Oh and ALL the cats (that I know of I am still not sure exactly how many we have around the place in total) were inside looking at the heat vent wondering why I hadn't started the wood furnace back up yet.
The sheet metal roofing banging was the most upsetting part of the whole morning to me anyway. The sheep came back easily with a little promise of grain, I already had a fire laid and ready to start, the barn door was irritating which I will get to later, but the sheet metal banging meant I was going back up on that damned roof this morning as soon as possible.
After finally figuring out which piece of sheet metal was loose and getting it tacked down after the sleet stopped I decided to get a few other little barn projects out of the way.

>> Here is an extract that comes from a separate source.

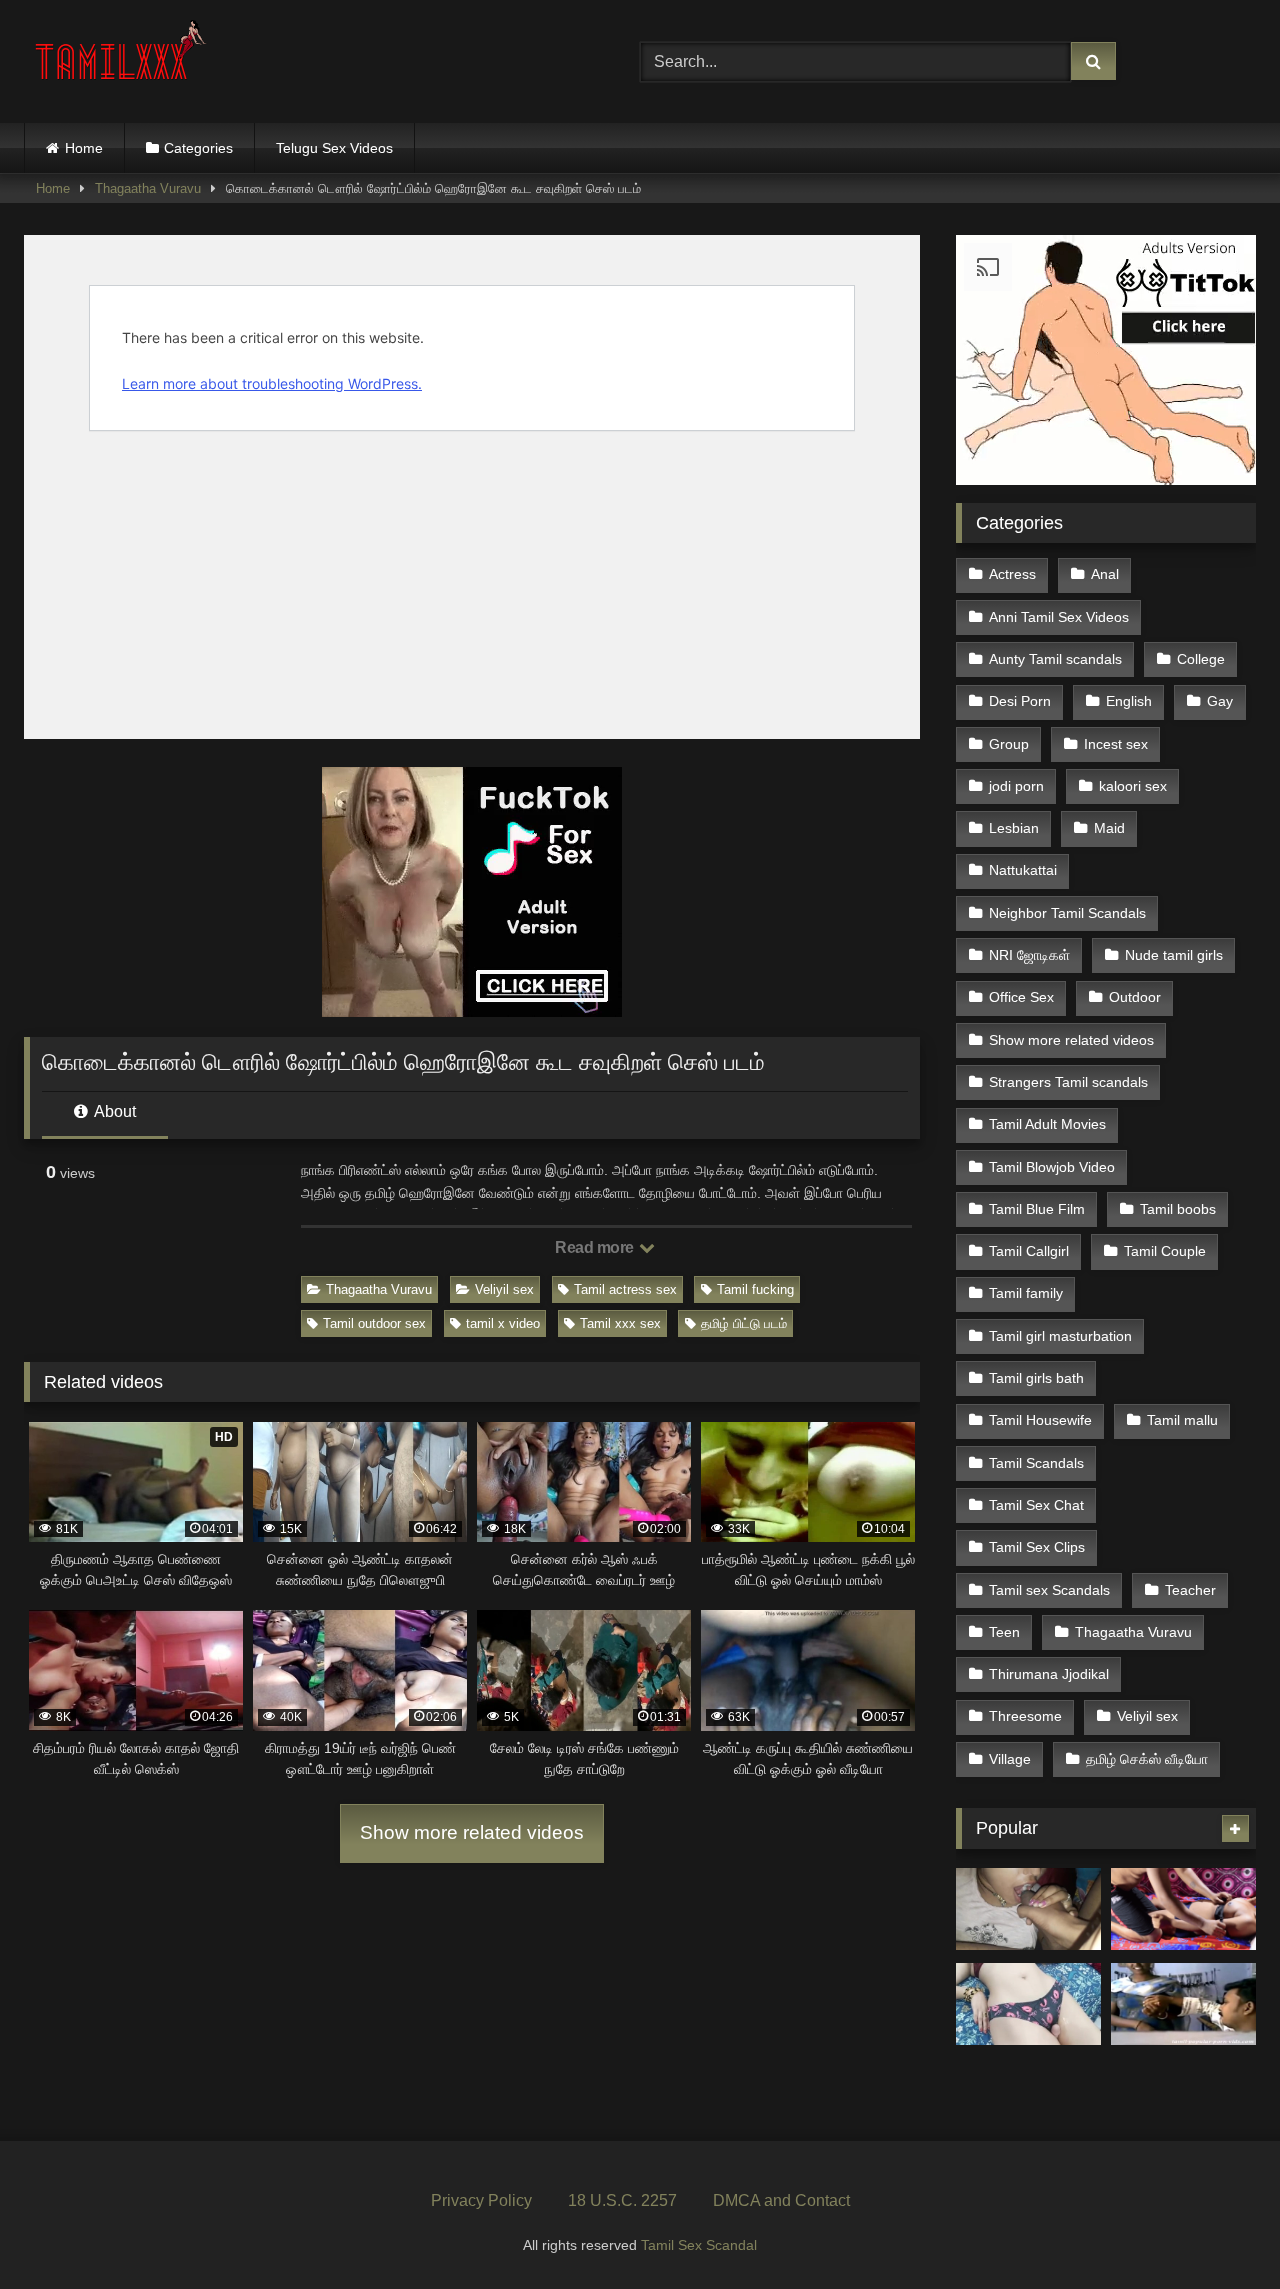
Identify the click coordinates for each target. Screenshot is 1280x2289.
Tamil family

The old door that was flopping in the breeze has been sagging and falling apart for years but I just haven't had time to replace it yet. Someone originally just put a piece of board that swiveled around as the latch to hold it closed but it has worn out about a dozen latches of that type over the years. When the wind blows constantly like it will for the next couple of months now it makes the wood piece turn and eventually allows the door to come open. So I installed a proper latch as you can see from the top picture. I stripped a damned screw too while doing it.
Why do they make such cheap screws anymore?
Then of course the new latch has to work from the inside as well so I just drilled a hole and ran a bit of paracord through it to pull with. I am sure both my mother and Mrs. PP will complain it is too hard to pull or close properly or something.
Since I had all the tools out now I decided to install this cheap little solar light I had bought the other day. We have found that the hens, especially the rather stupid red sexlinks, will go into the coop at night better when there is a little light in there while the rest of the barn is dark. I had been hanging a little flashlight in the coop but as sure as the grass will grow some one ALWAYS leaves the light on all night so the batteries are always going dead.
While I was in picking up some more sand paper pads for my hand sander I saw one of these lights for sale and picked one up.
It's a rather cheap little flimsy thing once you get it out of the box but if it works it will be worth it. It even has a pull cord so no one can complain that I hung it too high or it's too hard to turn off. The only issue I can see with it is that it will not turn on while there is a charge coming through the little panel outside. I am hoping that with the cord pulled it will turn on when the sun stops hitting the panel otherwise I will have to unplug it to turn it on at night and then plug it back in of the morning because I assure you the plug will be too high for the women folk to reach it.
Even if I have to plug and unplug the thing daily it will still be less of a pain that replacing batteries ever stinkin day. I had thought about running a power line over there and putting in a regular light but honestly the cost of doing that would have been more than this cheap little solar light and wouldn't have worked when the power was out either. The hens don't require much light to get them into the roost stall anyway so this should work fine.
Keep Prepping Everyone!!!!!!
Update: The little solar light worked just as I thought it would. When the sun went down and stopped sending a current through the wire from the panel the light came on and stayed on until I went and turned it off. That's a bit annoying if you had it placed in a spot where you needed light during the day but works fine for the purpose I need it for.